Apple's latest thinnovations have scanty appeal

iPad Air 2
The iPad Air 2 is slimmer than before but is that what we need, or want, from a new tablet?

Apple, dear heart, I love you tremendously but you fetishise thinness worse than a dreadful old woman-hating fashion designer – and you have to stop it.

When computers were heavier than a neutron star and thicker than a lazy footballer stereotype, thinness was a laudable goal; of course you wanted to slim down the chunkiness of a laptop computer you could barely hold with one hand. Until I used a PowerBook G3 recently I genuinely had forgotten quite what lunking great slabs laptops used to be.

iPad Air 2

Do two millimetres make that big a difference?

It's not that kind of transformative change I'm talking about, though. Getting a computer down from four centimetres thick to two makes a huge difference, but getting it from 20mm to 18mm is just willy-waving.

Like all willy-waving, it's designed to distract and impress and yet rarely does – and it's usually done for the wrong reasons.

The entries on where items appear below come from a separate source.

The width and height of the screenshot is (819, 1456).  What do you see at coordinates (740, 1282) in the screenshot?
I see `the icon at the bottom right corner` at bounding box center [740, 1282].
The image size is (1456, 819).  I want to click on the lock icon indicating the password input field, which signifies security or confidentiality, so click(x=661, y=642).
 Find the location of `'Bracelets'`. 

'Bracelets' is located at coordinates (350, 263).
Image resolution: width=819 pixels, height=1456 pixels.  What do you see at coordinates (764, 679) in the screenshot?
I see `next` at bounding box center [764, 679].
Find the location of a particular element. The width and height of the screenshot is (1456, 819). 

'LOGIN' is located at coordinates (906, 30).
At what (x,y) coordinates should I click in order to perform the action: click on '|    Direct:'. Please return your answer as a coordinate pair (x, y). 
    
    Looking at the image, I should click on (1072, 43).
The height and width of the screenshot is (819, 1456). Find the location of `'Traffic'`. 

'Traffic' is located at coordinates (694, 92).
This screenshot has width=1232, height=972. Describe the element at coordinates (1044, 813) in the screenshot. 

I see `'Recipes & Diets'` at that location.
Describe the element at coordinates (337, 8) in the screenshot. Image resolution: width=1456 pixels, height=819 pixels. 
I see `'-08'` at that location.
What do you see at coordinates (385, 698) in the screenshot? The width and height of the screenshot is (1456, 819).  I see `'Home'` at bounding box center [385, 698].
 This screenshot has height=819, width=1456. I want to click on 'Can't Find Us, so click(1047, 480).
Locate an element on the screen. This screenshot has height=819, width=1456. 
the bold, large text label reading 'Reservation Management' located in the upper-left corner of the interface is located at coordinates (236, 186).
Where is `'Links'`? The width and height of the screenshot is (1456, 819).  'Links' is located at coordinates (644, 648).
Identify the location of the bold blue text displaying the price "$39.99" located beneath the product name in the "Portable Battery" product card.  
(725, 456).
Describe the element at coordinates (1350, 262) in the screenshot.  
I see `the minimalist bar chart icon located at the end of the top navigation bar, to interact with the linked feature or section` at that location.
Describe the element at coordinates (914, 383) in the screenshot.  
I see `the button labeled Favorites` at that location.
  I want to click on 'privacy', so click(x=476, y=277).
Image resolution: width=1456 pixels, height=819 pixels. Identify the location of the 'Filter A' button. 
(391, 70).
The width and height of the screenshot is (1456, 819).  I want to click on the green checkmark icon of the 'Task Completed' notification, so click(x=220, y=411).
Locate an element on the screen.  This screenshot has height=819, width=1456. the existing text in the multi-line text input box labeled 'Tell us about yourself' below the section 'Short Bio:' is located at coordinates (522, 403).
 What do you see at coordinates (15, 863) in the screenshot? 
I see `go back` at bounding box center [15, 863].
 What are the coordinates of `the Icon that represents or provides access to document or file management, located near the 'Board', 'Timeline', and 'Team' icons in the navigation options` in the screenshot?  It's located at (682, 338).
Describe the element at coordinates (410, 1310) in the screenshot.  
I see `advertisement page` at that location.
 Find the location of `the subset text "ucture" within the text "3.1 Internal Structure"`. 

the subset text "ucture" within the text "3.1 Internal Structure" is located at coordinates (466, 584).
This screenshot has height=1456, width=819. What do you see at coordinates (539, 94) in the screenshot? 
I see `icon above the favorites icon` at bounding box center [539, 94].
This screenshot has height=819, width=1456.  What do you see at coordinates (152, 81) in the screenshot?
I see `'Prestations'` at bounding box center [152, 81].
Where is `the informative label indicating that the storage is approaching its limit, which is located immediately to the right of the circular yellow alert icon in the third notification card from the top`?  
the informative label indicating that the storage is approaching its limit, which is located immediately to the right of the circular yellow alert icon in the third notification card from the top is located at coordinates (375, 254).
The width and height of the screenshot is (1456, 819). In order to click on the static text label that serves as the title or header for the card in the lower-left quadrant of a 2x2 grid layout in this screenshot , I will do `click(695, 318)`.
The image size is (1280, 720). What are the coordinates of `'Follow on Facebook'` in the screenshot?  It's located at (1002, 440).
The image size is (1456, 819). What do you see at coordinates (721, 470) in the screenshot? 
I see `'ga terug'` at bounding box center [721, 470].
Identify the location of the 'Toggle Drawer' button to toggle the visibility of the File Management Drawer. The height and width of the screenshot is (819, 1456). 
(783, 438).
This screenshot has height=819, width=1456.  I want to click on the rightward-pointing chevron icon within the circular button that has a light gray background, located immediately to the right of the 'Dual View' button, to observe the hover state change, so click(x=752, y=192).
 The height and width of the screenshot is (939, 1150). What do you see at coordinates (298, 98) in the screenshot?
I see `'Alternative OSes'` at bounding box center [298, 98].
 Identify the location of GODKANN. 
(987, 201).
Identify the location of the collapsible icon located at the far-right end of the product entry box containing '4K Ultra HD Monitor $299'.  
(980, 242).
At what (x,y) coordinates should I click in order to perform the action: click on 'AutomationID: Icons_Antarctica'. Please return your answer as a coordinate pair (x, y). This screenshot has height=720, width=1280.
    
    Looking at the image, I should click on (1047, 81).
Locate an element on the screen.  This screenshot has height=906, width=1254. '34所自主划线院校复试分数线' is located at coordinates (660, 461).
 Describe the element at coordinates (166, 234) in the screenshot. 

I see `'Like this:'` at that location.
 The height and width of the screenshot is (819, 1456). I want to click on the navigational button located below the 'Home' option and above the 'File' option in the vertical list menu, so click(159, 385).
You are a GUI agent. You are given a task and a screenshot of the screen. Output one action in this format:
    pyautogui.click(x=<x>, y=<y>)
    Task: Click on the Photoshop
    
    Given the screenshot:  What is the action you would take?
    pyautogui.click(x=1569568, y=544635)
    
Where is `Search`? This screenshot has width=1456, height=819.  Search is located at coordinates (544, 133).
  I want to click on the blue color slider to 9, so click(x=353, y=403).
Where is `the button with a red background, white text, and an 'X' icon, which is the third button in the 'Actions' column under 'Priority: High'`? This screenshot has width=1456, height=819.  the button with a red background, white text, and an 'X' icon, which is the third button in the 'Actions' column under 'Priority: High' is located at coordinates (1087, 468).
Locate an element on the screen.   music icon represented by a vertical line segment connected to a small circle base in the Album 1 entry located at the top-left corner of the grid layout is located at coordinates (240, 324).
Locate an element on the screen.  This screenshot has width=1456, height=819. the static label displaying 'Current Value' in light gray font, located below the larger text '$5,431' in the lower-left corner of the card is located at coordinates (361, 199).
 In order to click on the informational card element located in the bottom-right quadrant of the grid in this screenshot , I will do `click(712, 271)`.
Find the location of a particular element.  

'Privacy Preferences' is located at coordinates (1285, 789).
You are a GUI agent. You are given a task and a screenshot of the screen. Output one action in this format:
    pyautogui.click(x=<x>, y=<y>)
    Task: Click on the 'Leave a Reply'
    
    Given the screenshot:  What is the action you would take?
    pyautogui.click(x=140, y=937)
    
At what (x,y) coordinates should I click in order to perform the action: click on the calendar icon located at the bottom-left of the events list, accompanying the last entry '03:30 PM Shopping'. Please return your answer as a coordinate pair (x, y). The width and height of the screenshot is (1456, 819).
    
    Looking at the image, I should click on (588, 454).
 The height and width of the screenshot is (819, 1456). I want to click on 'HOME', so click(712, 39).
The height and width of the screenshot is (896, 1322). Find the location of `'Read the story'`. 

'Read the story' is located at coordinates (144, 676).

When Apple introduced the iPhone 6, it had a bigger footprint and weighed more than an iPhone 5s, but Apple shouted 'thin!' in the hope we wouldn't notice.

What we did notice is that at least initially it feels a little uncomfortably thin in the hand. What we did notice is that if they'd made it thicker – or even just 'the same thickness as the model it succeeded' – it would have had more space for a bigger battery. What we did notice is that thinner objects can be empirically less robust.

My point is that there are lots of good ergonomic and marketing reasons to make technology slimmer when it's unwieldy, but once a particular slimness is achieved it can actually be detrimental or at least unnecessary to make it thinner still.

I'm sure Apple is much smarter than I am, and I don't doubt that it has very good data and instincts that tell it people really will respond to a thinner-still iPad. But when you brag one year that the iPad Air can hide behind a pencil, and brag the next year that the iPad Air 2 can hide behind a pencil you've laser-shaved a bit off, it does smell a bit like you're struggling to differentiate the new model.

An obsession with thinness isn't healthy, whether it's in technology or in life. In technology it's merely a silly distraction, but that's not behaviour becoming of Apple.